Mixed blessing??
Let me get this straight, The Register is now complaining because iPhone 3.0 adds features like voice recording and MMS that people have asked for?? How exactly is that a mixed blessing for users?
On Tuesday evening, Apple released a beta of the iPhone 3.0 software it had announced that very morn. Details are now hitting the web - big-time. Some of the new features will please iPhoneys, while others spell death for popular applications now available on the iTunes App Store. Apple giveth, and Apple taketh away. Apple …
Clearly, you're being sarcastic, but I'll indulge...
The 'Apple taketh away' bit is for developers. Think about it- you're a developer. You work very, very hard at your voice memo app. You sell it for $.99 in the App Store, start making a relatively decent profit. Then Apple come along with a free upgrade and blow you away. What's to stop Apple watching for the most successful apps, then include versions of their own in the next release?
Obviously, there's no easy solution to this- Apple can't just stop working (especially when we're talking about such basic features at this point) but you can see how devs might get angry.
It's no surprises from the Register here.
Apple add pretty much all the features that the nerdcore here moan about being missing from the iPhone and they still try (and fail) to put a negative spin on it.
Am I really supposed to be upset that a FREE update will mean that I don't have to buy third party apps to fulfill certain functions ?
If those apps are truly any good, then they should not fear competition from these additions.
There are plenty of apps available now that replicate and add to the existing built-in iPhone apps. If they truly improve or add to the experience they will still sell.
As I've said before, with this update, the haters are running out of reasons they can use to pour scorn upon the iPhone.
(Go on, berate the 2mp Camera and no flash - it's about all you've got left and sounds pretty weak now).
It will me more difficult to justify their worship of the nerd-only google phone (and soon the Palm Pre) with their second rate copy-cat interfaces, poor support and crappy app stores etc.
Only the Apple-hating El-Reg (continuing behaviour which I find bewildering) could misconstrue new (much needed) features for ones being removed.
Products such as the iPhone are fundamentally designed with the end-user in mind; while it is good to maintain a healthy developer ecosystem, to keep them all in business is not the iPhone's raison d'etre.
Come on, feel the love...
And the developers where ripping off Apple's work I suspect the Jobsian Legal Team would be mounting there veritable steeds and charging down on the miscreants like the four horseman of the apocalypse on crack.
Most developers for the iPhone are too small to patent or to enforce a patent against the fruity juggernaut so if you come out with a decent "fix" for an apple omission expect to see it reborn in the next version without a royalty in site.
Ultimately the developers will stop filling apples holes and focus on fart and breast apps as they know that they wont end up as part of the new OS next time around. At that stage it will be interesting to see how the iPhone OS development then evolves.
Paris. she knows a thing or two about filling holes
> What's to stop Apple watching for the most successful apps, then include
> versions of their own in the next release?
Apple are unlikely to specifically target any app no matter how popular.
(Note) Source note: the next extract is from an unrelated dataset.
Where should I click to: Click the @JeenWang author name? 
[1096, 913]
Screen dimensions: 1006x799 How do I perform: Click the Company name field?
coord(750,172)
Say iBoobs was the top downloaded app, every iBoobs downloaded brings them 30% If they make an Apple iTits in v4.0 they'll be giving it away to all iPhone users. Loath them or hate them, Apple don't aim at their own feet.
The apps getting killed off here are the ones that go as a result of fixing the major weaknesses of the device. Adding MMS will shift more phones. MMS and voice recorder developers are just innocent bystanders caught in the crossfire. I'm sure Apple are mortified. A landscape keyboard is something that can be shown off in the shop to help shift hardware & contracts. iTits is unlikely to secure many sales.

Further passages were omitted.